▸ Data shown
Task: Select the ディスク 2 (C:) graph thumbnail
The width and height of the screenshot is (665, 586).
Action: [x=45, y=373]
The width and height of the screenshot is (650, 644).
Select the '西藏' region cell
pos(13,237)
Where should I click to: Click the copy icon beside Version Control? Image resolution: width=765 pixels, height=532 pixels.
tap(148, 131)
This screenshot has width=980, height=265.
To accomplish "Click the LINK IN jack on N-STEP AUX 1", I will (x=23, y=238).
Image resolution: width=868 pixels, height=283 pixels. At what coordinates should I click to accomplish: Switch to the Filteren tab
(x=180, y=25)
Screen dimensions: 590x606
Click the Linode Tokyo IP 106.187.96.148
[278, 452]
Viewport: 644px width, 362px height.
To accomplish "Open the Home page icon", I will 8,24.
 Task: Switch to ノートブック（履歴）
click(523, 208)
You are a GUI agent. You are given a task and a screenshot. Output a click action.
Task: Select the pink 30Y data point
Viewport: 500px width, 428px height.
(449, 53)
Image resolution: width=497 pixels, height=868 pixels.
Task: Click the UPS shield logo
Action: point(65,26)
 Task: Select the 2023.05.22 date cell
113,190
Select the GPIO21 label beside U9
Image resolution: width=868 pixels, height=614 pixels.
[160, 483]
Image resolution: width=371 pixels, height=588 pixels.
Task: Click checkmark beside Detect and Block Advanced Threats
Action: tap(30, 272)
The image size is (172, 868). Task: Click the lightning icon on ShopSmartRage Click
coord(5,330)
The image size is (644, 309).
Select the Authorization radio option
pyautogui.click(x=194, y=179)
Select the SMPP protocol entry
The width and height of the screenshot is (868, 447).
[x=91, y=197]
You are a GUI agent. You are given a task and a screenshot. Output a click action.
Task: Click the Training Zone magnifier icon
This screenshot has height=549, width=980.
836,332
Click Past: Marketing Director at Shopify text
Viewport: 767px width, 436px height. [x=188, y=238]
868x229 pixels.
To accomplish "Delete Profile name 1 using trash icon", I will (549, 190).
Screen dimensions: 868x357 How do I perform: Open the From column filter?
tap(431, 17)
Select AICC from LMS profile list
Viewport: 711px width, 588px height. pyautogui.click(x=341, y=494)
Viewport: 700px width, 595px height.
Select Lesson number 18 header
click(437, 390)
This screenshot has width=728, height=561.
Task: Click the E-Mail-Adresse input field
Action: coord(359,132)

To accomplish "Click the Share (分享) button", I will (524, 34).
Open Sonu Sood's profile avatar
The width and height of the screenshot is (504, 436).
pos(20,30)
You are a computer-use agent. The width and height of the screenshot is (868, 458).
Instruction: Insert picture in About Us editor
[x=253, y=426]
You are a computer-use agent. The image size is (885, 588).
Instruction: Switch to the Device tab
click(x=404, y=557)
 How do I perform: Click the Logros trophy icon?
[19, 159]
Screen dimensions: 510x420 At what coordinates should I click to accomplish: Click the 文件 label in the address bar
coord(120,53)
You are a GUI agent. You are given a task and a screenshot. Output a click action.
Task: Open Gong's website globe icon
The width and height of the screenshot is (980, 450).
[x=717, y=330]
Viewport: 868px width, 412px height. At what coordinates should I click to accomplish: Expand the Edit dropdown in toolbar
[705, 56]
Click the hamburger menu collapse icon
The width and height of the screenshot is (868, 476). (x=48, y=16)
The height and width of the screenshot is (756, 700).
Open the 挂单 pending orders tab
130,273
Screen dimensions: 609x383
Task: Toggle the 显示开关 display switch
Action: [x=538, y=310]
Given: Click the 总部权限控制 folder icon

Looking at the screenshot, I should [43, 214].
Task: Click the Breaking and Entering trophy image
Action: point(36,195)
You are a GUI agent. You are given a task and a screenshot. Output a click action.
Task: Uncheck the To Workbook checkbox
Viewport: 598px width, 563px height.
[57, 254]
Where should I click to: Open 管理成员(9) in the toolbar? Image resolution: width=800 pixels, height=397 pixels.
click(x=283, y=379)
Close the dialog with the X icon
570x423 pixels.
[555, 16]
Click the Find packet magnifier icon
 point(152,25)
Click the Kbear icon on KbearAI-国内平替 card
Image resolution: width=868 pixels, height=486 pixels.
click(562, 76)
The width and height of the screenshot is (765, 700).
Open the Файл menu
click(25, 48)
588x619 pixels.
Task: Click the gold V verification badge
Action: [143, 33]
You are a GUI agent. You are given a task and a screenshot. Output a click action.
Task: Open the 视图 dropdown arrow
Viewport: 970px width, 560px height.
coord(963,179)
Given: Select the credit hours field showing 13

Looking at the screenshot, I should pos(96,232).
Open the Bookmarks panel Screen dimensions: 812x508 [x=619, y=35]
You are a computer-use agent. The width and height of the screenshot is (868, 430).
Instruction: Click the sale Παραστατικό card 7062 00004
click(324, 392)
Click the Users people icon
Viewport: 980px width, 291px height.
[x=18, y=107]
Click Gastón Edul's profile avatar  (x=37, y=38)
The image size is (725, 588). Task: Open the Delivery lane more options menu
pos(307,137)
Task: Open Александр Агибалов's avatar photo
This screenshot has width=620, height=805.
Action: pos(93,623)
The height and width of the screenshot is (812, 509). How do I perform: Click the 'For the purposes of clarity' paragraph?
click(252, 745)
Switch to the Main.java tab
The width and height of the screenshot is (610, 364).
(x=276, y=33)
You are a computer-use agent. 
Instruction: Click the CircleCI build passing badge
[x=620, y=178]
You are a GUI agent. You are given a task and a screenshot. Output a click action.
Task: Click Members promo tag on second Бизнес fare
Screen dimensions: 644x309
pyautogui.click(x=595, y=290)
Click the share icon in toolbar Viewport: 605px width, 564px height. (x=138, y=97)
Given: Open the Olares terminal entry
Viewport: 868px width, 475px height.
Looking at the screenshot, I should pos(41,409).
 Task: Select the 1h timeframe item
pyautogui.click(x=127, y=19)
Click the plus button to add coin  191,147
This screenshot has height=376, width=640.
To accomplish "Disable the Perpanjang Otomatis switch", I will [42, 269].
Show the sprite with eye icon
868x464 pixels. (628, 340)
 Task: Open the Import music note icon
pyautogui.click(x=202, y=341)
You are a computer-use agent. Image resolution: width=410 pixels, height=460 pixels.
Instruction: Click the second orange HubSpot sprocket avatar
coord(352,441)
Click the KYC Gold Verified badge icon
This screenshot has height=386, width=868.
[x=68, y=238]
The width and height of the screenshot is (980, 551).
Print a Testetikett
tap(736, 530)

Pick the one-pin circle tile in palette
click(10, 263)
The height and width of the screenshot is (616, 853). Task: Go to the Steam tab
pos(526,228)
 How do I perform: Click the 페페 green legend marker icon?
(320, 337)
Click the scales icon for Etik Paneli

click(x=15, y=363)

▸ Work task
Print the lines above, unchanged, from the start of the records to the line with "Select the GPIO21 label beside U9", including that final line.

▸ Expected output
Task: Select the ディスク 2 (C:) graph thumbnail
The width and height of the screenshot is (665, 586).
Action: [x=45, y=373]
The width and height of the screenshot is (650, 644).
Select the '西藏' region cell
pos(13,237)
Where should I click to: Click the copy icon beside Version Control? Image resolution: width=765 pixels, height=532 pixels.
tap(148, 131)
This screenshot has width=980, height=265.
To accomplish "Click the LINK IN jack on N-STEP AUX 1", I will (x=23, y=238).
Image resolution: width=868 pixels, height=283 pixels. At what coordinates should I click to accomplish: Switch to the Filteren tab
(x=180, y=25)
Screen dimensions: 590x606
Click the Linode Tokyo IP 106.187.96.148
[278, 452]
Viewport: 644px width, 362px height.
To accomplish "Open the Home page icon", I will 8,24.
 Task: Switch to ノートブック（履歴）
click(523, 208)
You are a GUI agent. You are given a task and a screenshot. Output a click action.
Task: Select the pink 30Y data point
Viewport: 500px width, 428px height.
(449, 53)
Image resolution: width=497 pixels, height=868 pixels.
Task: Click the UPS shield logo
Action: point(65,26)
 Task: Select the 2023.05.22 date cell
113,190
Select the GPIO21 label beside U9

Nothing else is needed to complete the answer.